Verschärft von

Fremdenrecht: Das ändert
sich mit neuem Gesetz

Die Eckpunkte des von der Regierung vereinbarten Fremdenrechtsänderungsgesetzes

Flüchtlinge © Bild: Istockphoto.com/JordeAngjelovik

Am 8. Juni hat sich die Regierung endgültig auf das umstrittene Fremdenrechtsänderungsgesetz geeinigt, in der letzten Juniwoche soll es beschlossen werden. Doch was bedeutet die Änderung für "Fremde" beziehungsweise für Österreich?
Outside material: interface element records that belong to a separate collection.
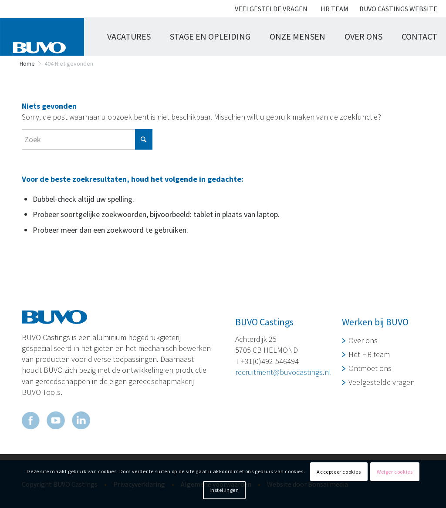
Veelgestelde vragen (271, 8)
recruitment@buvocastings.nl (283, 372)
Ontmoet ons (370, 368)
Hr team (334, 8)
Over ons (363, 340)
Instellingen (224, 490)
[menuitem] (271, 9)
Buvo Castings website (398, 8)
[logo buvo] (46, 36)
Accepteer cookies (339, 471)
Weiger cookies (394, 471)
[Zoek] (87, 139)
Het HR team (369, 354)
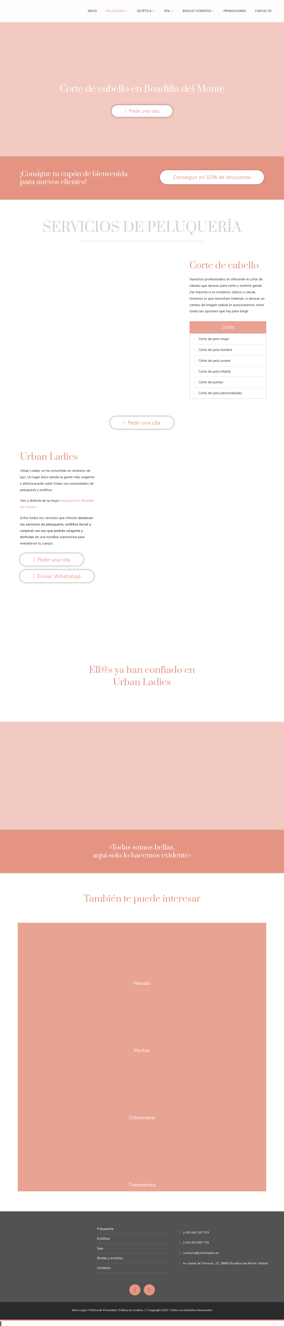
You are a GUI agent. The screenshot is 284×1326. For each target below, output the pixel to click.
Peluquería (105, 1227)
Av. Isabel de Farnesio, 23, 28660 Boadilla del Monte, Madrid (223, 1262)
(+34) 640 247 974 (194, 1231)
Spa (100, 1247)
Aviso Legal (78, 1309)
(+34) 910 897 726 (194, 1241)
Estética (103, 1237)
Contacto (104, 1266)
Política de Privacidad (102, 1309)
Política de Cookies (131, 1309)
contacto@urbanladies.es (199, 1252)
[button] (21, 613)
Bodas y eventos (110, 1257)
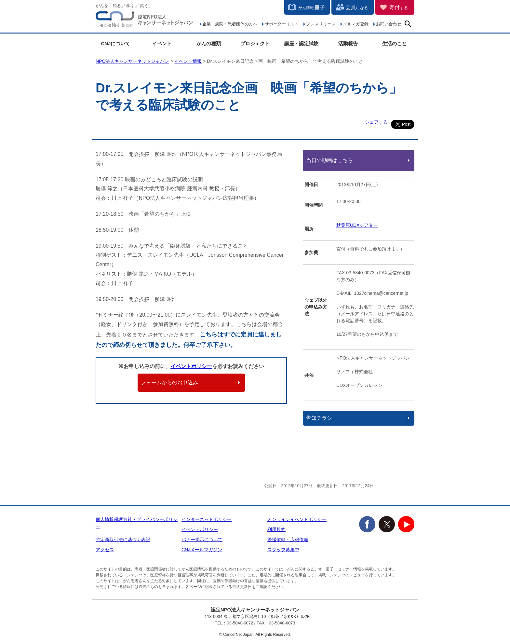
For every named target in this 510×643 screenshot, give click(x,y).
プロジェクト (255, 43)
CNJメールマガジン (201, 549)
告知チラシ (319, 418)
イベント (162, 43)
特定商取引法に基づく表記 (123, 539)
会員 (356, 7)
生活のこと (394, 43)
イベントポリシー (191, 366)
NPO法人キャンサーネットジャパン (144, 21)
Mit dem Fremdenrechtspaket hat die Regierung "Instrumentarien auf den Tisch gelegt, die die Möglichkeit schaffen, die Anzahl der Rückführungen zu steigern und die freiwillige Ausreise zu fördern", sagte Verteidigungsminister Hans Peter Doskozil im Februar. Genauer gesagt haben sich die SPÖ und die ÖVP auf einige Verschärfungen im Fremdenrecht geeinigt. Im Gesetzesentwurf wurde geändert: das Niederlassungs- und Aufenthaltsgesetz, das Fremdenpolizeigesetz 2005, das Asylgesetz 2005, das Grundversorgungsgesetz – Bund 2005, das Verfahrensgesetz des BFA (Bundesamts für Fremdenwesen und Asyl), und das Grenzkontrollgesetz, wobei letztere nur formell geringfügig modifiziert wurde.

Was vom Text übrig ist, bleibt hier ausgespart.